**Selected extract**
White men can jump

When Baltimore, which is 65 percent black, chose a white as its next mayor, it marked a watershed event in the evolution of America's racial politics.

Published October 13, 1999 4:00PM (EDT)

It was the headline -- "White man gets mayoral nomination in Baltimore" -- that got the Washington Post into so much hot water last month that its ombudsman, R. Shipp, felt obliged to issue this odd mea culpa:


[The headline] reveals a heightened sensitivity to race and ethnicity but
an ineptness in dealing with race and ethnicity. By most
accounts, his race was no more the deciding factor in his victory than was
Serena Williams's in hers in the U.S. Open this month. Thankfully, The Post
did not declare then that "Black Girl Wins."

What an ingeniously seductive analogy! Too bad, however, that the situations aren't analogous. The outcome of the U.S. Open is news regardless of who the winner is, but if Martin O'Malley (the new Democratic nominee and shoo-in for mayor) were black rather than white, few outside of Baltimore would have noticed. His whiteness was, in fact, the news.

Yet, most of us would agree with Shipp that something seems wrong about communicating this news so nakedly with that headline. The reasons we feel this way are revealing about the state of public dialogue about race these days.

**Data shown**

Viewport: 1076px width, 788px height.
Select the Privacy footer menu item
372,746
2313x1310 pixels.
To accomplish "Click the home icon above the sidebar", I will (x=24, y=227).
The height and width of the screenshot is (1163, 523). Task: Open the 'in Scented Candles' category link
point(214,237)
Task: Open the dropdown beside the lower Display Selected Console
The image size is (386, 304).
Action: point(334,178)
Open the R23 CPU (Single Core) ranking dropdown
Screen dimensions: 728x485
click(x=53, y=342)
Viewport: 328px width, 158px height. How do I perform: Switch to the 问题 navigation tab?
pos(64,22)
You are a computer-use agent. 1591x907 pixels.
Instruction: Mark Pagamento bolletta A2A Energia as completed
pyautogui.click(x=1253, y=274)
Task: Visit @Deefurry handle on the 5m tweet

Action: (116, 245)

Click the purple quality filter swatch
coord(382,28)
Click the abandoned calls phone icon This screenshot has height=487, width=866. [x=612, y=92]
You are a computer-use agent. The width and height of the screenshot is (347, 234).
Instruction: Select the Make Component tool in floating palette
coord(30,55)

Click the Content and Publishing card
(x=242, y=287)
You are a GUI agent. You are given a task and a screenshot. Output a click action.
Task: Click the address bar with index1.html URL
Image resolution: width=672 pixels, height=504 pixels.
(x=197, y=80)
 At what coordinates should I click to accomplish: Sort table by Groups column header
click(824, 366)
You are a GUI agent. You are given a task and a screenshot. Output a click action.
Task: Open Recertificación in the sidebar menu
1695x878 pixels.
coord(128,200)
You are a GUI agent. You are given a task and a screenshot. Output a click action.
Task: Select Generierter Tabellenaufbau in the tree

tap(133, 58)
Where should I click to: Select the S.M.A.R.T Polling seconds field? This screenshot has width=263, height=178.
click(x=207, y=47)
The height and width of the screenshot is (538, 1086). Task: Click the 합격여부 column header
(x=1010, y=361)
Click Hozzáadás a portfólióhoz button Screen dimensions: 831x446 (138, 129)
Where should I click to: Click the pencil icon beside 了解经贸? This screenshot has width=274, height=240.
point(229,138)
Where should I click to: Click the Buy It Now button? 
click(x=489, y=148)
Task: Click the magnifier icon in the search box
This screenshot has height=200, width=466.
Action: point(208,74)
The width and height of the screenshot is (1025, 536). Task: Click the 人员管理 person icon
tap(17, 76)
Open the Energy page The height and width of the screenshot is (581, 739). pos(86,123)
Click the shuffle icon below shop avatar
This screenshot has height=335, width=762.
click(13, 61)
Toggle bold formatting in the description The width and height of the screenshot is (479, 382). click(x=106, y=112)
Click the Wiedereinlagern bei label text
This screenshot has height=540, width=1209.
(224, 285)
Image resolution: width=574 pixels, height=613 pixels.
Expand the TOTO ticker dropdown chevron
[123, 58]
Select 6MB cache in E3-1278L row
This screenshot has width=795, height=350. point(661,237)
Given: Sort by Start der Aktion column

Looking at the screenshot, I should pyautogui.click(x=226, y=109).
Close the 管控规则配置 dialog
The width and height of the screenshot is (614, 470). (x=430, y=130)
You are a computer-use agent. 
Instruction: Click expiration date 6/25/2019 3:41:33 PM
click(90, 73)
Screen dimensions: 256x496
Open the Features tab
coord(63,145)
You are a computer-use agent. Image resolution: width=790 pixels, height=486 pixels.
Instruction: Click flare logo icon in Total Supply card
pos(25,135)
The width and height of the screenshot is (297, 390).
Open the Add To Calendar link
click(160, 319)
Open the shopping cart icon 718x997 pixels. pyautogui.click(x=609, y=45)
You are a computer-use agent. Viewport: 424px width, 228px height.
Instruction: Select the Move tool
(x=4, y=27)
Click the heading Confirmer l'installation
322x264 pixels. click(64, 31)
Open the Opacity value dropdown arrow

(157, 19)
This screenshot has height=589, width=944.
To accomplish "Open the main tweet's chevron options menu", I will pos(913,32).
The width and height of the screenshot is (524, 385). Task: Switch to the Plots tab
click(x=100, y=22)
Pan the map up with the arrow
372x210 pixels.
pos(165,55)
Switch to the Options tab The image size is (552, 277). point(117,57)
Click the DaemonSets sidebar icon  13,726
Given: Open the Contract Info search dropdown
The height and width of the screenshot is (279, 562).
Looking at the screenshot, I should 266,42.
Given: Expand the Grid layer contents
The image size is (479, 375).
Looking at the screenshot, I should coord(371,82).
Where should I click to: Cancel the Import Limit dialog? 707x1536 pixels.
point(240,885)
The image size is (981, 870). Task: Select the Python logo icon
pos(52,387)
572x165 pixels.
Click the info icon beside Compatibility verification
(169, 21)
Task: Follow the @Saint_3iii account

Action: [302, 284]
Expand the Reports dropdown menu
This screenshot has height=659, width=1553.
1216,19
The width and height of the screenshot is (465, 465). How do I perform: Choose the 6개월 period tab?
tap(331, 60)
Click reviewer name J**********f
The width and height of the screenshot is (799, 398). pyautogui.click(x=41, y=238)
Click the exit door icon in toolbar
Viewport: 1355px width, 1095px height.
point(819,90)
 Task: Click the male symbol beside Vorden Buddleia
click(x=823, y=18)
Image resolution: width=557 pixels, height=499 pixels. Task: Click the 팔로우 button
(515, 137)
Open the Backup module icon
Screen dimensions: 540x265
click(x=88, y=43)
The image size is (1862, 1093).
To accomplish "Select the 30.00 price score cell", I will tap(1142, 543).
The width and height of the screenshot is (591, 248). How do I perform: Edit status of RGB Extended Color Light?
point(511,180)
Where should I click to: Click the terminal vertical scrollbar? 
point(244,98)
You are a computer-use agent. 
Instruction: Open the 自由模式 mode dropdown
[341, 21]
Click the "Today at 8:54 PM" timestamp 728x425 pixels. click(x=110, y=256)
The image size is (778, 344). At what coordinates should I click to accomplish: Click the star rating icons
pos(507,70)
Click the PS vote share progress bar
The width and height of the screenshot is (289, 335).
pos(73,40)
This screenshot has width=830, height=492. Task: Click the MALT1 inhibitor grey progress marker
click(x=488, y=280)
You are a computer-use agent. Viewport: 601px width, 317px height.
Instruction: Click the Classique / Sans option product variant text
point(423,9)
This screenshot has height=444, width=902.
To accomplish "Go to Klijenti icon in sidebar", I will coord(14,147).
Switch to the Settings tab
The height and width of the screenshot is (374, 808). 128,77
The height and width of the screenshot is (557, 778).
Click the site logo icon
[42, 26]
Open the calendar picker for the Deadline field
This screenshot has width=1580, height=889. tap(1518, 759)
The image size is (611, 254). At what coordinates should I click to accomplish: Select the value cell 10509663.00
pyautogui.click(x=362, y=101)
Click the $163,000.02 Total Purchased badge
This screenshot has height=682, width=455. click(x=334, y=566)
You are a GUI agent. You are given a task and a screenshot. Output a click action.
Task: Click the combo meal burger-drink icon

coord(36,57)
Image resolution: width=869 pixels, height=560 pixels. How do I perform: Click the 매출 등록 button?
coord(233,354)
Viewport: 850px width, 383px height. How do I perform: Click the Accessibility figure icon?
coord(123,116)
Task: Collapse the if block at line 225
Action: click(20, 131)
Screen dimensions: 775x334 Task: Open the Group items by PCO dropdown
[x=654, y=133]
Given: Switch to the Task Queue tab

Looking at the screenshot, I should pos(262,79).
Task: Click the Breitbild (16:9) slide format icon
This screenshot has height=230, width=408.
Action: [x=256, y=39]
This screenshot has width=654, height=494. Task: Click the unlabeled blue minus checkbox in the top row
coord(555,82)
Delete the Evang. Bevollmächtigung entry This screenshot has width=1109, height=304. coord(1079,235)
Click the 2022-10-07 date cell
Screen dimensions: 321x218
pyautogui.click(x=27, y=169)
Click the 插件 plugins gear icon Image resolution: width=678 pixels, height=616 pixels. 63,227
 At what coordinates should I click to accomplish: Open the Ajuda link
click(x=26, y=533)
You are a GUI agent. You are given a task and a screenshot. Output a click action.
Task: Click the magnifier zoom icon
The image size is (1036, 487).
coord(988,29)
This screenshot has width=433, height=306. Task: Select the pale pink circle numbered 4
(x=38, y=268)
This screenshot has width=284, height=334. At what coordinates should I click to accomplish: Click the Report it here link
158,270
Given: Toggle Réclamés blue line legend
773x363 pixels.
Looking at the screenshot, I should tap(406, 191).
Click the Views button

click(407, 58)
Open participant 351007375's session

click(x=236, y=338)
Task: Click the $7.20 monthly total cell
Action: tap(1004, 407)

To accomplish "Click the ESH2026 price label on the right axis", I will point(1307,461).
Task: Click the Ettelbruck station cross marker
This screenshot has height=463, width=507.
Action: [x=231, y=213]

**To be done**
Rewrite the passage of the piece on Baltimore's mayoral race from "It was the headline" to "fact, the news.", switching "ombudsman" to "public editor". The listing above has nothing to do with the piece on Baltimore's mayoral race.

**Reply**
It was the headline -- "White man gets mayoral nomination in Baltimore" -- that got the Washington Post into so much hot water last month that its public editor, R. Shipp, felt obliged to issue this odd mea culpa:


[The headline] reveals a heightened sensitivity to race and ethnicity but
an ineptness in dealing with race and ethnicity. By most
accounts, his race was no more the deciding factor in his victory than was
Serena Williams's in hers in the U.S. Open this month. Thankfully, The Post
did not declare then that "Black Girl Wins."

What an ingeniously seductive analogy! Too bad, however, that the situations aren't analogous. The outcome of the U.S. Open is news regardless of who the winner is, but if Martin O'Malley (the new Democratic nominee and shoo-in for mayor) were black rather than white, few outside of Baltimore would have noticed. His whiteness was, in fact, the news.